Victim03 Jul 2014
Yesterday I was attacked. Physically attacked. I am not going to go into the details of that as the investigation is ongoing. What I want to delve into is the feelings I am currently experiencing.
Aside from being pissed off, I am shocked. In my world, my nice little naive world, people don’t attack people. I know this is not true, because I have the internet and I read about the horrible things people do to other people, but in my world this is not something that happens. I live in a comfortable world where everyone talks about problems and we find solutions. People don’t just attack other people.
I am hurting, both physically and mentally. My body is bruised, and I am still finding new marks left by my attacker. It is sad that he is now my attacker. Not anyone elses, mine. Mentally I think I have some weird shit going on. I am a victim.
I am not worried about this happening again. I will be going through life knowing this can happen. Because it already happened. Maybe this is a good thing. And maybe, since I like to think I am adaptable, I will be able to turn this experience into a positive one.
How does one move past this feeling? I am a forgiving person and yet this feels like something that I can never look past. Luckily it wasn’t someone close to me, basically a stranger, but I feel anger in my heart that I can’t let go. I don’t understand the why of the situation. Why couldn’t we just talk? Why did you have to make it physical?
I wish I was a comic book character so I could become a superhero and fight away all the injustice in the world. I would like to think that this experience will make me more aware of this possibility without it affecting how I work with people.
This event has shown me, at a very personal level, that our actions directly affect those around us. By attacking me this person has created a ripple through my life, changing me in ways that I don’t understand. I am sure that this action has affected his life in ways I will never know.

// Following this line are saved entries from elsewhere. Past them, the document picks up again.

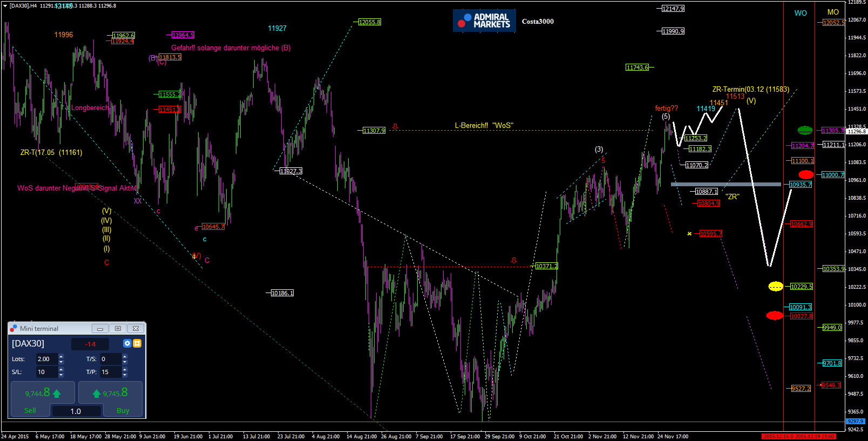Select the WO column label
Viewport: 868px width, 441px height.
801,13
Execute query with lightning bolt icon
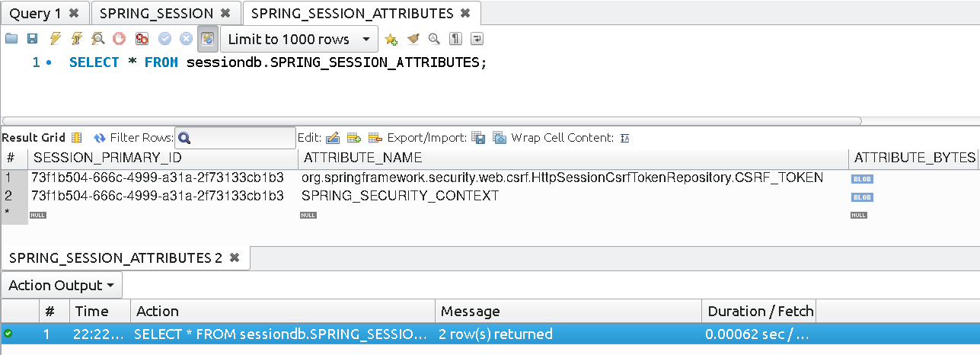The width and height of the screenshot is (980, 355). [54, 38]

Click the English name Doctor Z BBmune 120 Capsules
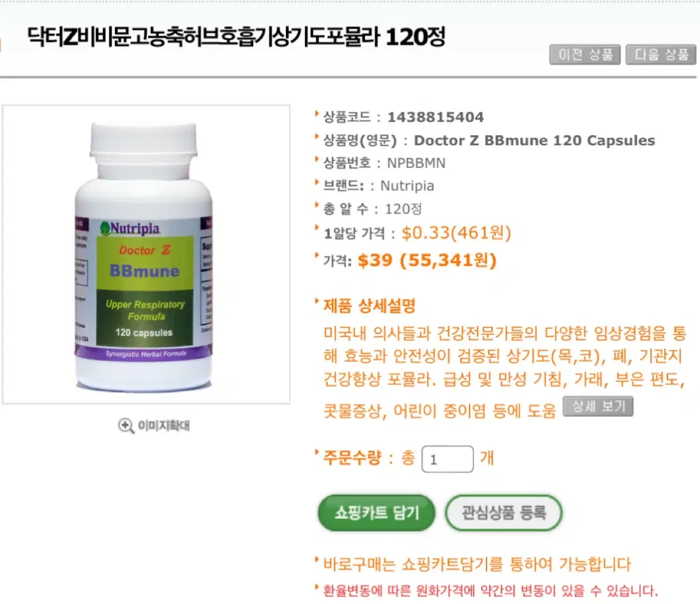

How do I punch through? My current solution is to watch all of the hobbit movies released so far(already done), followed by the Lord of the Rings trilogy. I will also be eating desserts in a more abnormal quantity. I know I need to talk to someone but it is really hard to do. I almost feel ashamed of what happened. I think my brain would have an easier time if I just accepted that somehow it was my fault that I was attacked. But I won’t think that. I won’t accept that.
I realize that I am lucky. The attack could have been so much worse. I could have more than a strained shoulder and bruises. I think that I am glad that it was me that was attacked instead of other people. I would rather experience this pain than inflict it on other people.
I have always said that I am a pacifist. And this attack showed me how true that is. I did not react with violence. I just walked away and called the police. How other people can fall back to violence as a means of communication is beyond me.
Everybody that reads this: please keep peace with you, don’t use violence to solve your problems.